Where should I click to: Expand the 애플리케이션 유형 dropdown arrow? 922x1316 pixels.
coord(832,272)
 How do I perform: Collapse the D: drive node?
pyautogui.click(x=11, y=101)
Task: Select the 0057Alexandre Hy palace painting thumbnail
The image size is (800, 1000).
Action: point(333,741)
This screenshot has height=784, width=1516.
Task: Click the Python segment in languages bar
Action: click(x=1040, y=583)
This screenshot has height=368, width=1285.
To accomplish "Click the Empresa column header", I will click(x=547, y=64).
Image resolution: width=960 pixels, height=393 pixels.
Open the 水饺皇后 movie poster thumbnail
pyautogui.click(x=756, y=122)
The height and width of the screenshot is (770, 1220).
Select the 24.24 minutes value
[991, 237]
--------------------
• _EXERCISE DETAILS_:
Start at the first line of the entries and stop at the line with "Task: Select the". Retype each of those lines exactly, both ends included.

• _SOLVED EXERCISE_:
Where should I click to: Expand the 애플리케이션 유형 dropdown arrow? 922x1316 pixels.
coord(832,272)
 How do I perform: Collapse the D: drive node?
pyautogui.click(x=11, y=101)
Task: Select the 0057Alexandre Hy palace painting thumbnail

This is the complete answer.